Figure 3.

CB1R-mediated reduction of glutamate release is independent of the inhibition of voltage-gated Ca²⁺ channels in RBC terminals

(A) Voltage-clamp recordings elicited by depolarizing steps (from −90 to +30 mV, 20 mV steps) during baseline (BL, left) and after the bath application of WIN (1 μM, right). Note that the activation of CB1R eliminated reciprocal vIPSC (black arrow) elicited at different voltage steps without affecting the amplitude of the sustained inward Ca²⁺ currents (I_Ca²⁺). Dotted line indicates where the I_Ca²⁺ was measured at the end of the 100 ms step pulse.

(B) Current-Voltage (I-V) curve showing that WIN had no effect on the amplitude of Ca²⁺ currents elicited by depolarizing voltage steps (n = 7 cells/5 animals).

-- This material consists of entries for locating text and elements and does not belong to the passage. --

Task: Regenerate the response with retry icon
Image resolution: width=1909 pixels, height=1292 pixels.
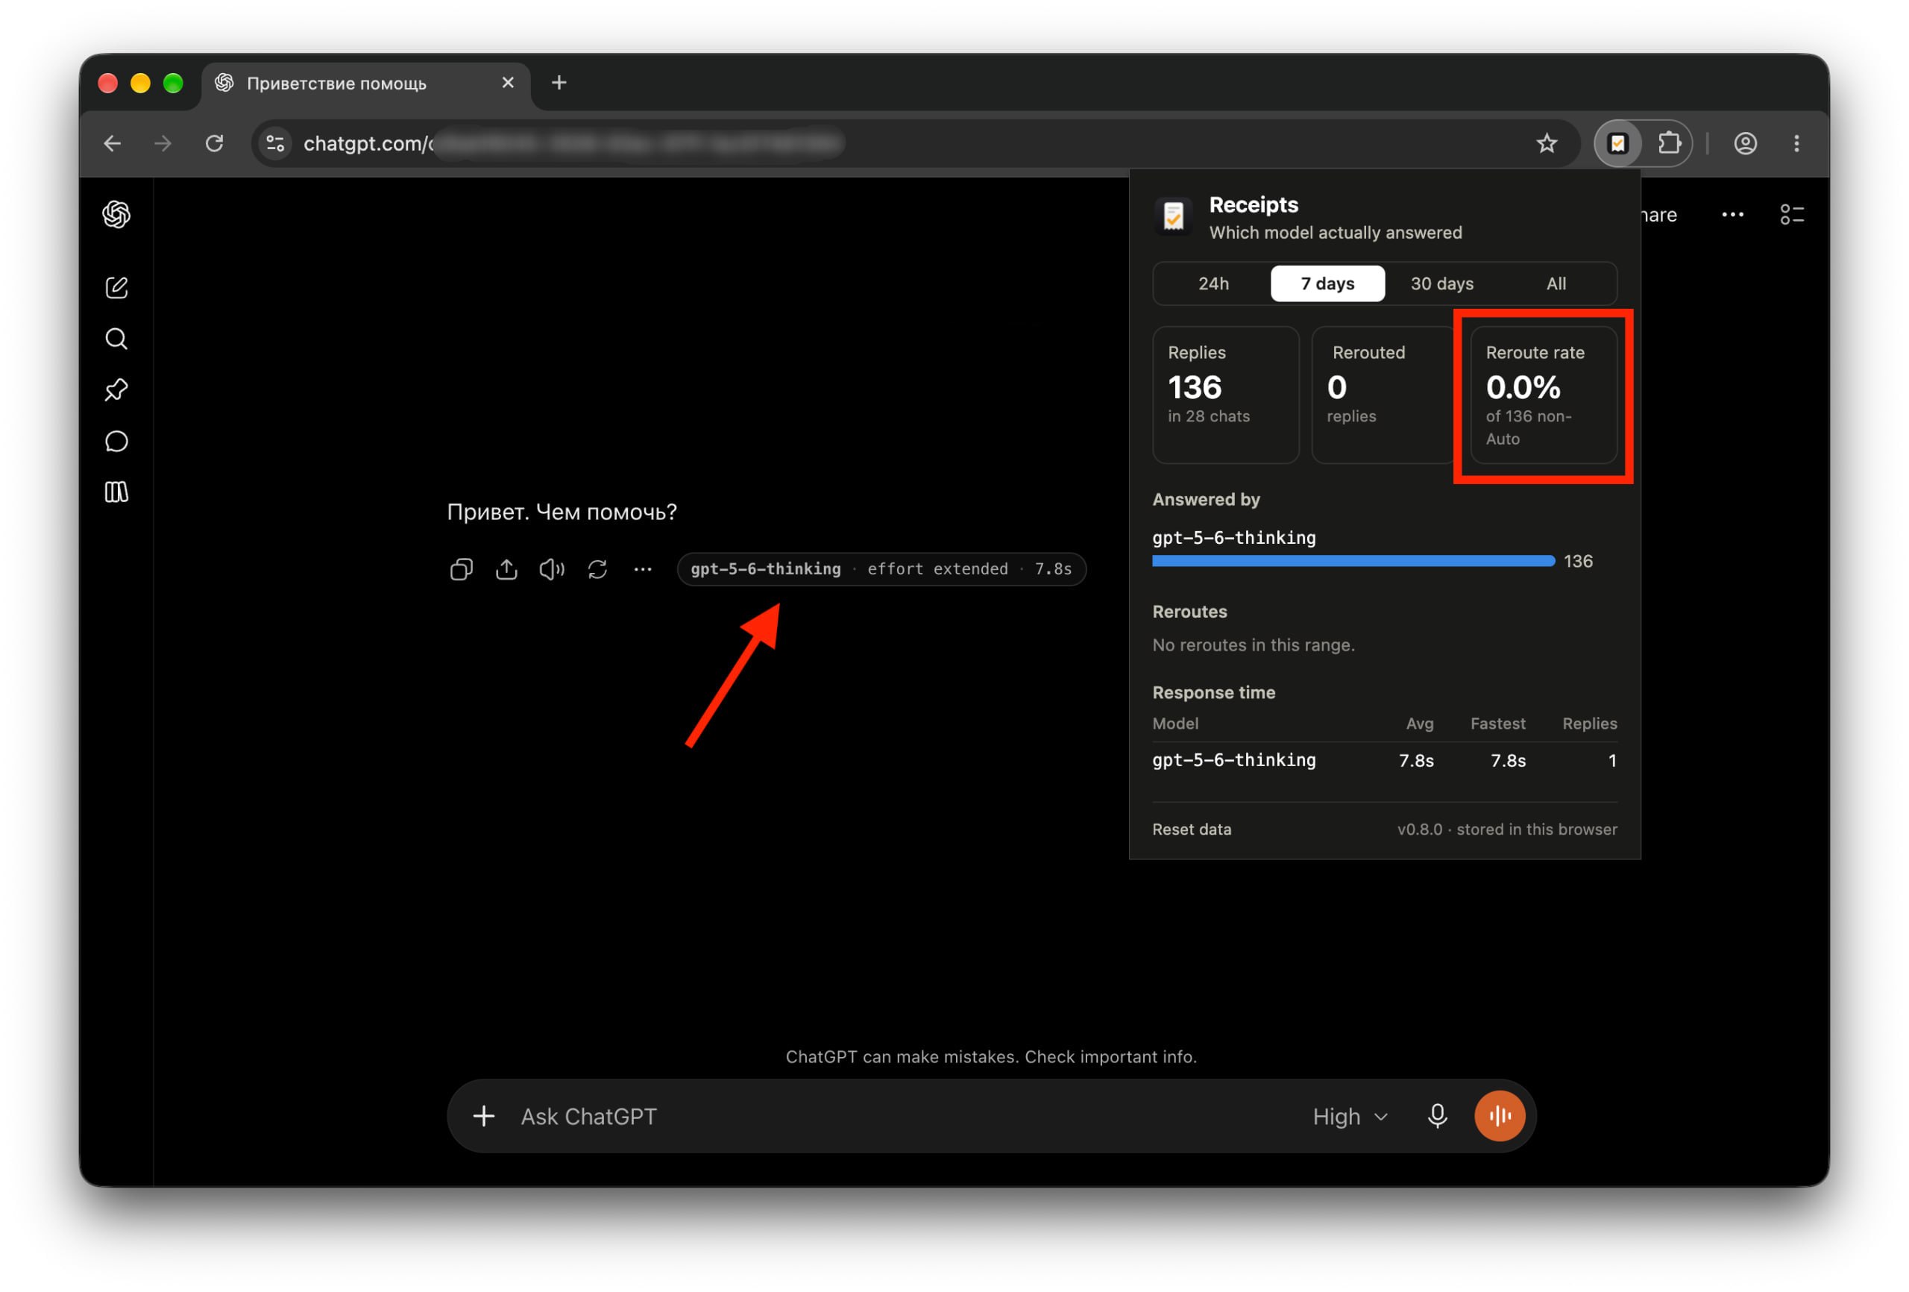Action: point(597,569)
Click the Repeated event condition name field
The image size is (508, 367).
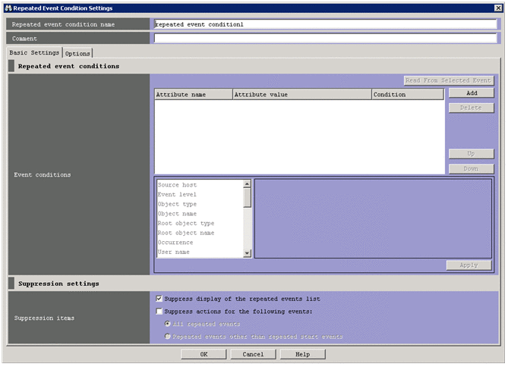coord(325,24)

(C) Representative voltage ramp depolarization from −90 to 30 mV before (black trace) and after (gray trace) the bath application of WIN.

(D) 2PLSM image of an RBC filled with Alexa Fluor 594 (left). Magnification shows RBC terminals line scanned (1 and 2) during a step-pulse depolarization (from −60 to −10 mV, 100 ms, right). Inset: Calcium transients (ΔCa²⁺) scanned on terminals 1 and 2 during the depolarization step.

(E) Mean ΔCa²⁺ evoked by step-pulse depolarization before (black) and after WIN (red) bath application (left). Summary graphs showing that WIN had no effect on ΔCa²⁺ amplitude (n = 13 terminals/5 cells/5 animals). Data are presented as mean ± S.E.M and open circles represent a single terminal. Comparisons were made using paired t-tests. For statistics, see Table S1.